Sarah Sammons, MD, medical oncologist, clinical investigator in the Breast Oncology Center, associate director of the Metastatic Breast Cancer Program, Dana-Farber Cancer Institute, discusses findings from an analysis of the DESTINY-Breast03 trial (NCT03529110) regarding trastuzumab deruxtecan (Enhertu; T-DXd) vs trastuzumab emtansine (Kadcyla; T-DM1) in the context of HER2-positive breast cancer with brain metastases.

Transcription:

0:09 | [In] the DESTINY-Breast03 clinical trial, they did allow patients who had a history of stable brain metastasis on the trial. Stable means that they had had prior radiation, and their brain metastasis were not progressing. There are a handful of patients in DESTINY-Breast03 with active brain metastasis that were enrolled, and they did look and see how both the stable and active [patients with] brain metastasis did on the trial with T-DXd vs T-DM1. We recently saw those results that were published in [European Society for Medical Oncology (ESMO) Open].

0:54 | Essentially, what we saw was that the patients with a history of brain metastasis did incredibly well with T-DXd, and they did better with T-DXd than with T-DM1. In terms of progression-free survival, the patients with a history of brain metastases had a progression-free survival of 15 months with T-DXd vs 3 months with T-DM1, so a dramatic benefit.

1:21 | The authors and [principal investigators] of the study also retrospectively looked at the MRIs of the patients that had a history of brain metastasis in DESTINY-Breast03, and they looked to see what the intracranial response rate was, so what was the number of patients who had their brain metastasis either go away completely, a complete response, or shrink by about 30% in the brain, and they reported an intracranial response rate of almost 66% with T-DXd vs 34% with T-DM1.

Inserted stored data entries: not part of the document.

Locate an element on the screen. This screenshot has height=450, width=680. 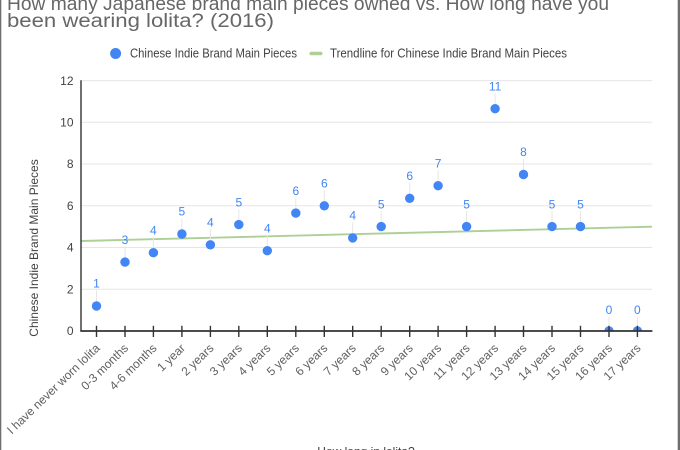
svg-text: 12 is located at coordinates (67, 81).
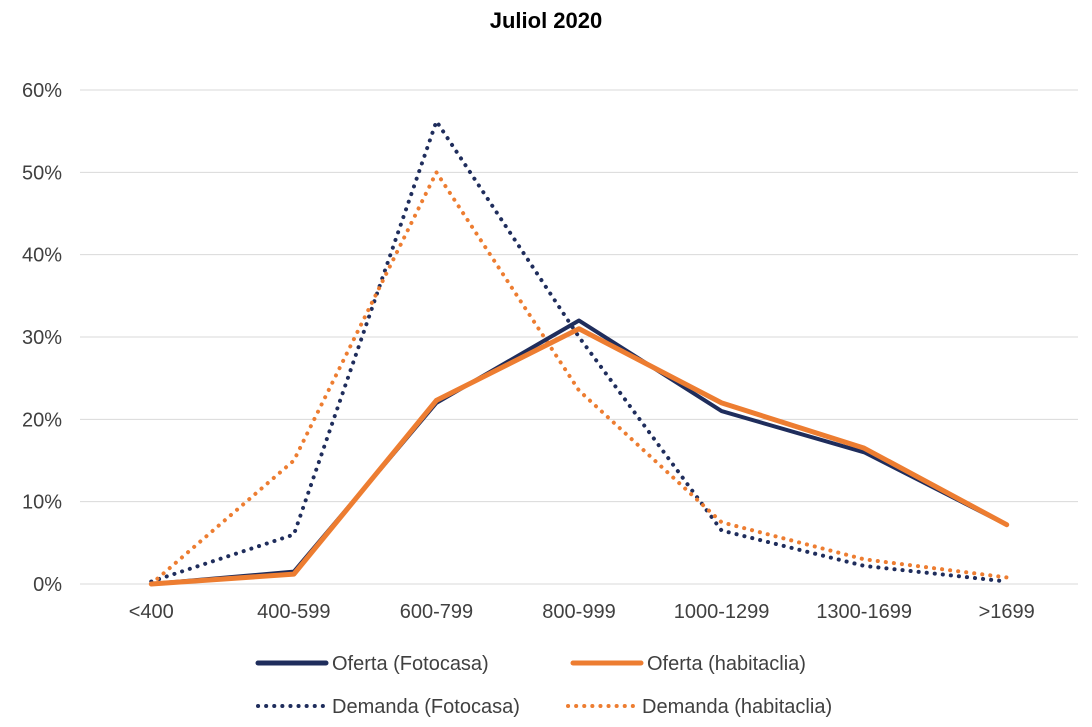 This screenshot has width=1092, height=727. Describe the element at coordinates (42, 173) in the screenshot. I see `y-tick-label: 50%` at that location.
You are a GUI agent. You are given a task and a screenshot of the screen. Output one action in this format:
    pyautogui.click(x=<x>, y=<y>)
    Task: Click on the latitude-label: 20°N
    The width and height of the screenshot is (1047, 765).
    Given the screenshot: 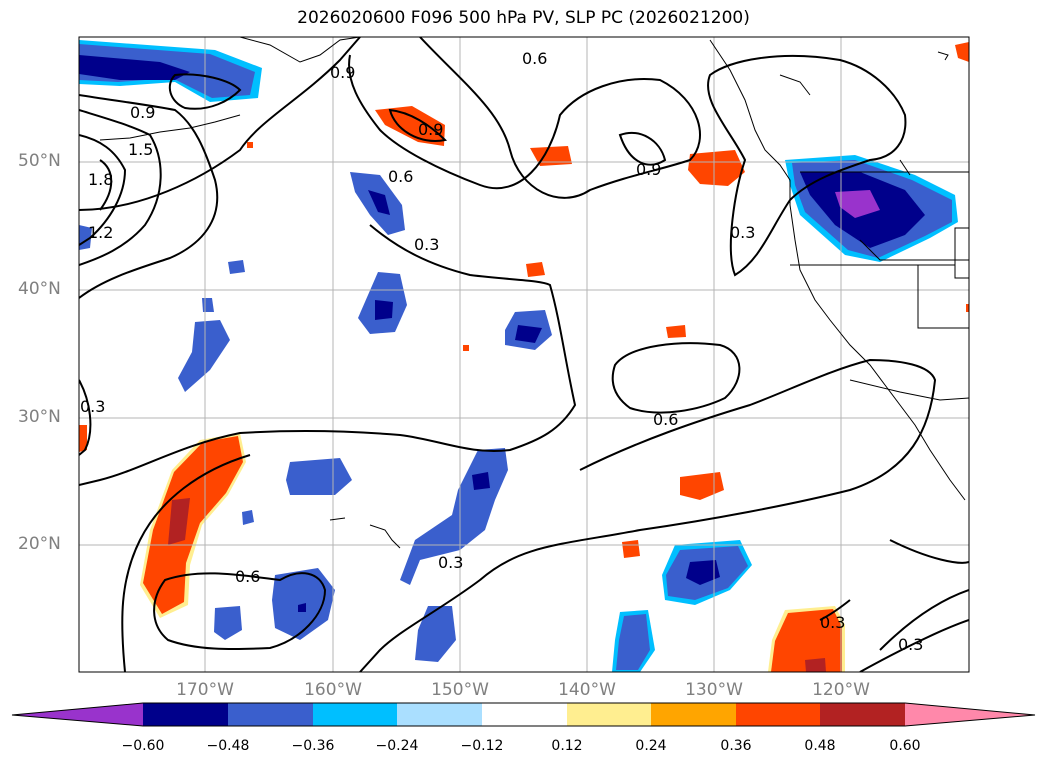 What is the action you would take?
    pyautogui.click(x=40, y=544)
    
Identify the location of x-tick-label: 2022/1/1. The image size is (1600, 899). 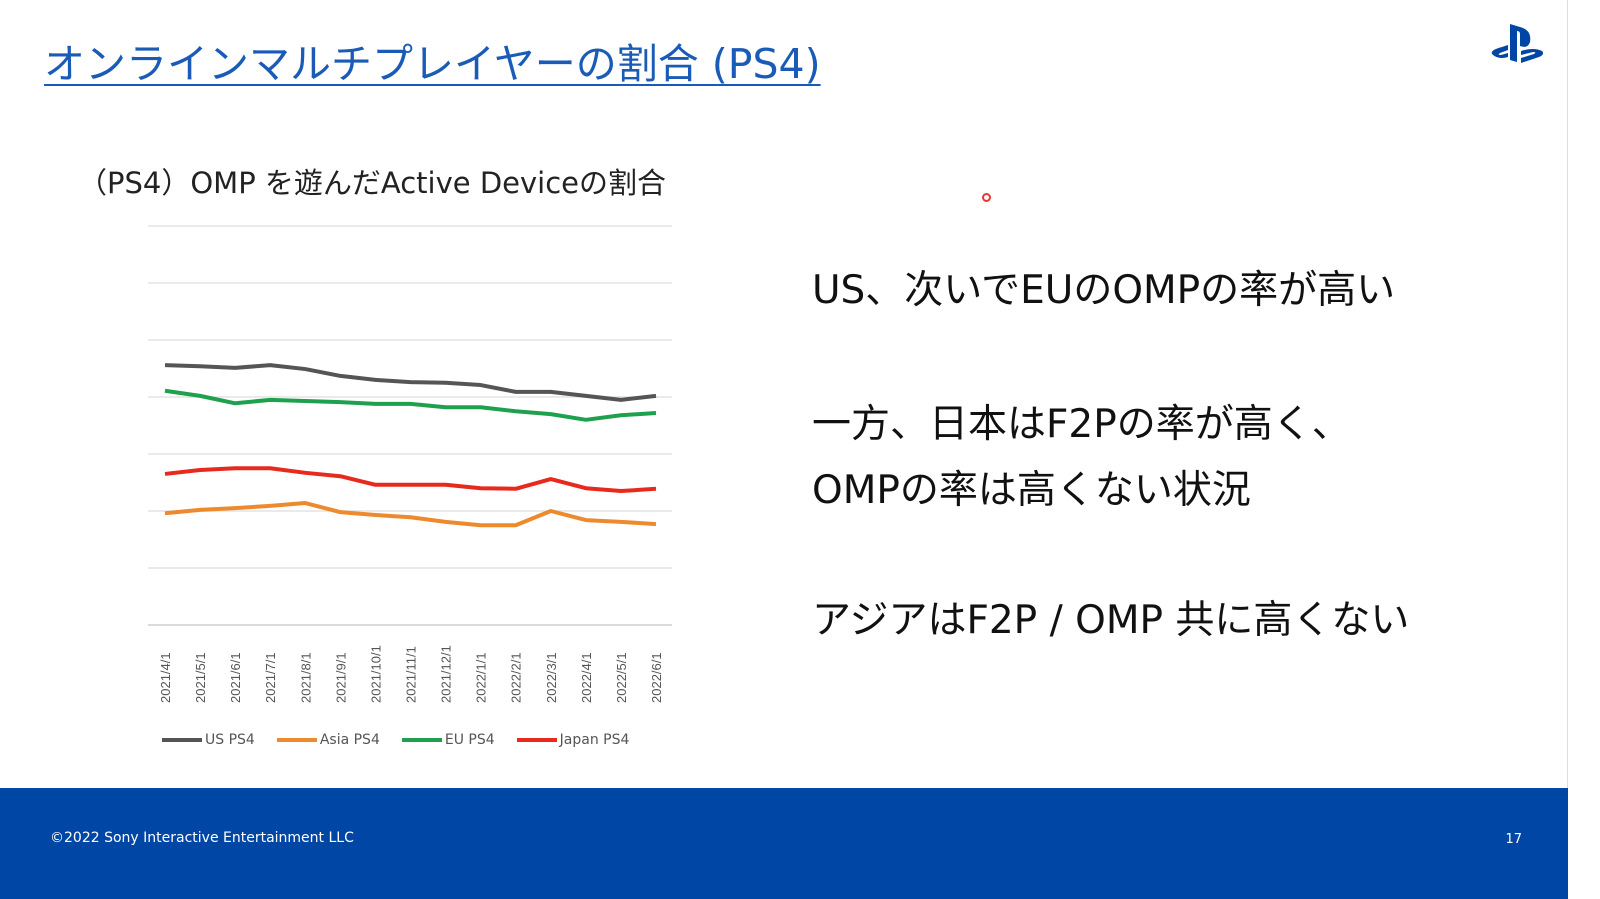
(482, 678).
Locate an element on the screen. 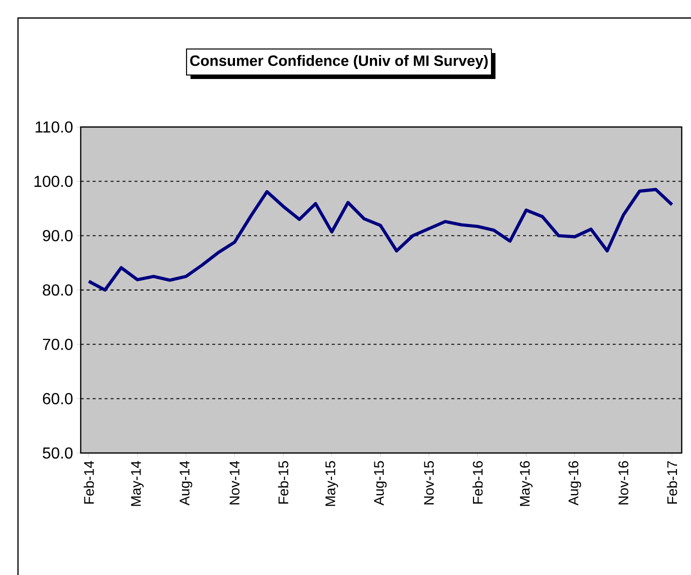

2:02 | So, 66% in terms of an intracranial response rate is very high and really the highest that we have ever seen for an antibody-drug conjugate, or really any therapy in HER2-positive [breast cancer with] brain metastasis. That is exciting news for these patients, and it makes T-DXd an excellent option for patients with either stable or active HER2-positive brain metastasis.

2:33 | Another thing that I want to point out is that T-DM1, which is kind of our older antibody-drug conjugate, still had an intracranial response rate of 34%, which is pretty high too. Just to put it all in context, in metastatic breast cancer with standard chemotherapies, we are used to intracranial response rates around 10%. So, what this has shown us is that antibody-drug conjugates, both T-DM1 and trastuzumab deruxtecan, do seem to get into the brain quite well, which opens up future research in this hot category of drugs called antibody-drug conjugates for the treatment of really all [patients with] metastatic breast cancer with brain metastasis. Even in other solid tumors, I think ADCs are a promising strategy.